Nephron Nitrile is a new privately-owned Nitrile Glove manufacturer. Nephron Nitrile products are proudly made in the USA! We are headquartered in West Columbia, South Carolina. The facility utilizes completely automated manufacturing, packaging, and distribution systems, in addition to high volume and redundant utility systems, to ensure production system availability.

Position Summary:

• Performs Weight Check and Quality Attributes Inspection of the product through the packaging process in compliance with company policies / procedures, FDA and cGMP regulations.
• Ensures the accuracy and completeness of lot records.

. Performs other duties as assigned or apparent.

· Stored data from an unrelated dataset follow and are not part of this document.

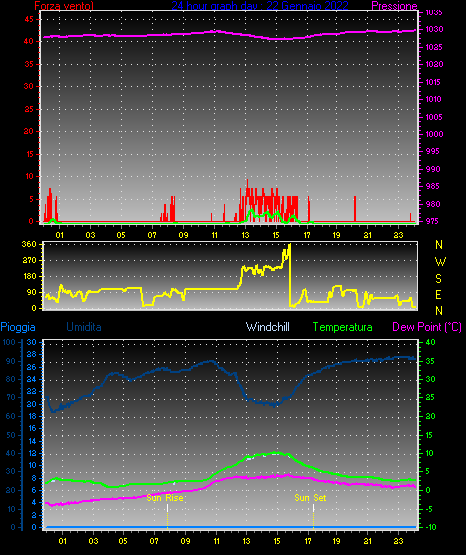Click the W compass letter on the wind direction chart
The image size is (466, 555).
440,262
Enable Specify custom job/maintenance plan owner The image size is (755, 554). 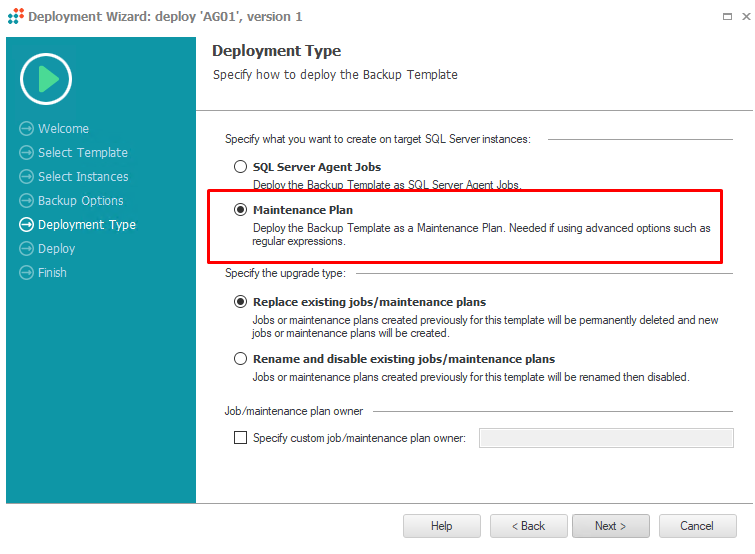point(240,438)
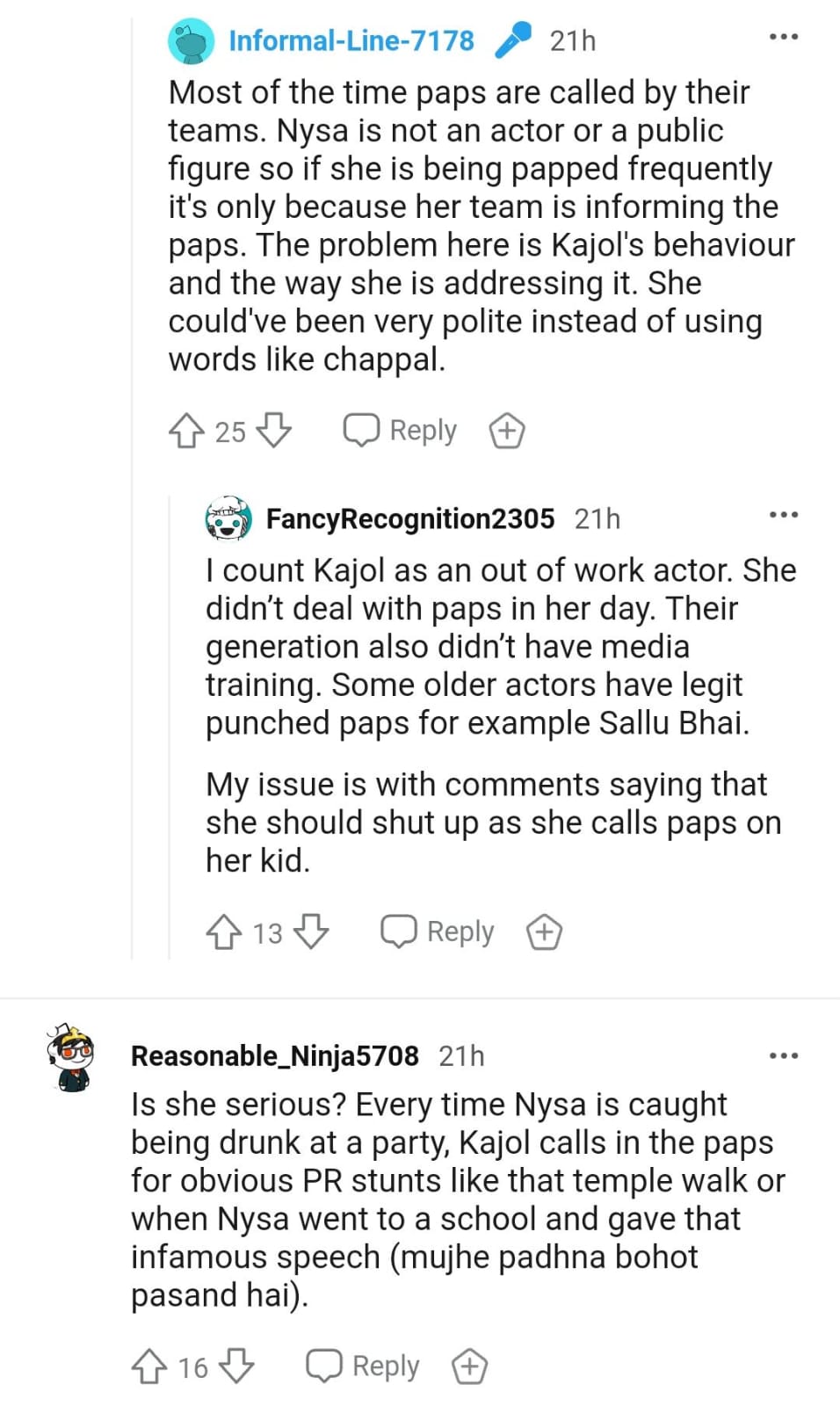Viewport: 840px width, 1406px height.
Task: Open FancyRecognition2305 user profile
Action: 409,518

NOTE: The primary accountabilities below are intended to describe the general content of and requirements of this position and are not intended to be an exhaustive statement of duties. Incumbents may perform all or most of the primary accountabilities listed below. Specific tasks or responsibilities will be documented in the incumbents’ performance objectives as outlined by the incumbents’ immediate supervisor or manager.

Primary Accountabilities:

• Inspect and release machines and processing rooms for production.
• Investigate out of range percentages.
• Review and approve production lot records for release into production.
• Verify incoming packaging materials, raw material chemicals, in process and finished products.
• Perform line clearances including equipment, components and label verification.
• Review all completed production lot record documentation to ensure completeness and compliance.
• Release finished product for packaging.
• Promote teamwork both within the QA area and other departments.
• Keep line and work station clean and orderly.
• Review production lot records for GDP accuracy.
• Successfully complete QA OJT packet.
• Support validation and manufacturing studies including special sampling and testing.
• Communicate quality- related observations, issues, problems, discrepancies and any violations of company policies or procedures to QA Management or Designee.
• Maintain quality assurance documentation.
• Successfully complete DEA certification.
• Monitor all production areas and personnel for adherence to all GMP, SOP’s and safety regulations.
• Ensure no product line contamination.
• Successfully complete LBR (General Use), training.
• Organize workload during lot changeovers for efficient execution.
• Monitor and perform start up, in-process and finished product inspections including weighing, attribute inspections during production.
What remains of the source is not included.